Exercise requirements: Can you copy word for word everything in the text below on unbanked US households, from "The study found" down to "financial assistance programs."?

The news: In 2021, the number of unbanked households in the US reached its lowest level since the Federal Deposit Insurance Corporation (FDIC) began conducting the biennial Survey of Unbanked and Underbanked Households.

Financial assistance was the key driver: The survey revealed that 4.5% (5.9 million) of US households didn’t have a checking or savings account in 2021. This percentage is the lowest number recorded since the survey first began in 2009.

The study found that one of the main drivers behind this percentage was citizens opening accounts to receive financial assistance during the pandemic.

  • 45% of people who opened a bank account after March 2020 said they were motivated to do it to receive a stimulus payment, an unemployment benefit, or some other form of government financial assistance.
  • At the start of the pandemic, the FDIC began an education program to encourage citizens to open a bank account for easier and direct access to financial assistance programs.
  • The FDIC also cited the growing number of banks that removed their overdraft fees as another driver behind the drop in the unbanked percentage. Historically, people listed overdraft fees as a deterrent to opening a bank account.

The survey also found that 14% (18.7 million) of US households were considered underbanked in 2021.

More stats on the unbanked: The study also covered statistics on specific cohorts.

  • It found that Black and Hispanic households had higher rates of being unbanked than other groups. 11% of Black and 9% of Hispanic households were considered unbanked, compared to 3% of Asian and 2% of white households.
  • 33% of households with annual income less than $50,000 were unbanked, versus 3% of households with annual income over $50,000.

Dataset entries:
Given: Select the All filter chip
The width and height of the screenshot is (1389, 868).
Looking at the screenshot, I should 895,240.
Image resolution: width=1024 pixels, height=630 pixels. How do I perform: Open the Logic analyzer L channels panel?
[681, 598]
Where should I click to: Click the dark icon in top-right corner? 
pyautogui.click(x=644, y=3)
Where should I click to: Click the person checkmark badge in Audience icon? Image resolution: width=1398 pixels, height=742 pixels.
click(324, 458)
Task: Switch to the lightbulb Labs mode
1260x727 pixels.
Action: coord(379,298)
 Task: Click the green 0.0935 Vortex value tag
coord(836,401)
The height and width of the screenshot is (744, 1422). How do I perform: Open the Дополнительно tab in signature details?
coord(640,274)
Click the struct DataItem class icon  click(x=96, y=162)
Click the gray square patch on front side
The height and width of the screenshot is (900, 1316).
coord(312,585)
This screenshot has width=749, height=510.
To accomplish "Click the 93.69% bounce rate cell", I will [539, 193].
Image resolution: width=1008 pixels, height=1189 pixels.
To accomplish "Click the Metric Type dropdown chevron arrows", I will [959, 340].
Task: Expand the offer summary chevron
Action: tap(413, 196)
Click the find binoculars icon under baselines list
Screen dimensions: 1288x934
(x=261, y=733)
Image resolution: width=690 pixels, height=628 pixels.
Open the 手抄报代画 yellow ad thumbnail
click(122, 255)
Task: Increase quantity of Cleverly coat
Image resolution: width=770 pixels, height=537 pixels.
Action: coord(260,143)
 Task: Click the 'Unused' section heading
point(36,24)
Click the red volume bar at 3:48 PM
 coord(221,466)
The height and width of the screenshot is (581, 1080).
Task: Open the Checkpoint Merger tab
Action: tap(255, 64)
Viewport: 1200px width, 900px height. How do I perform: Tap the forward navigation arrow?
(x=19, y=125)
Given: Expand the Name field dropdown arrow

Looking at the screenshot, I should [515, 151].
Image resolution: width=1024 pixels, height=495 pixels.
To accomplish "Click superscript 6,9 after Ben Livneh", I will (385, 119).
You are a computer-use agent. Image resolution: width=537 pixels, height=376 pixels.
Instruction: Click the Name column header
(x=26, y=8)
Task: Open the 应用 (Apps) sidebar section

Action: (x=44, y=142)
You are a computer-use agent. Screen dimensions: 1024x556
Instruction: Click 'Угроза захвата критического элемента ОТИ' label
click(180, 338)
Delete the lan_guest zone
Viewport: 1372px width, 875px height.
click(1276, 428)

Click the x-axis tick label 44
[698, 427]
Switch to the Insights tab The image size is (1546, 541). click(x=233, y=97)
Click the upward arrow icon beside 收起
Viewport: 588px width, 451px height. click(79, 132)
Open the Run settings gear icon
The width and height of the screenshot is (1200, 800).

Reply to the task:
The study found that one of the main drivers behind this percentage was citizens opening accounts to receive financial assistance during the pandemic.

  • 45% of people who opened a bank account after March 2020 said they were motivated to do it to receive a stimulus payment, an unemployment benefit, or some other form of government financial assistance.
  • At the start of the pandemic, the FDIC began an education program to encourage citizens to open a bank account for easier and direct access to financial assistance programs.